BUC’HOZ

Pierre Joseph Buc’Hoz (1731-1807).

P. J. Buc’hoz (1731-1807), né à Metz, gendre de son confrère MAROUET (de Nancy), était médecin botaniste. Médecin par quartier de Monsieur, Comte de Provence, il habitait à Paris, rue de la Harpe. De 1771 à 1783, il fit paraître un périodique soit décadaire, soit bi-mensuel, intitulé Journal ou Lettres sur les trois règnes de la nature. La liste de ses ouvrages parue, en 1775 se trouve à l’Académie de Médecine.
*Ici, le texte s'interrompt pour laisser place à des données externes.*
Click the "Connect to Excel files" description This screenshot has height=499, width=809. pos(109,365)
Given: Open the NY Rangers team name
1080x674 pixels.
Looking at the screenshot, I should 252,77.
Buc’hoz a laissé quelque trois cents ouvrages techniques ou vulgarisateurs sur la botanique, la minéralogie, l’hydrologie et l’art vétérinaire dont beaucoup ne sont que des compilations et dont certains contiennent des erreurs. Il fut berné et exploité par les libraires et les éditeurs. Sa vie malheureuse a été évoquée par Paul DELAUNAY (Le monde médical parisien au XVIIIe s., 1906, pp. 422-425) : « Il n’a peut-être pas existé un homme plus laborieux mais il fait un livre comme un maçon fait un bâtiment ; il n’épargne rien pour les épreuves des planches et il est très vrai que ses ouvrages l’ont ruiné »… (Huard)

Herbier ou Collection des Plantes Médicinales de la Chine. Buc’hoz PJ. Paris: 1781.

Mémoire sur le ginseng, plante fameuse chez les chinois.  Par un missionnaire [Pierre Jartoux] in Pierre-Joseph Buc’hoz – 1806.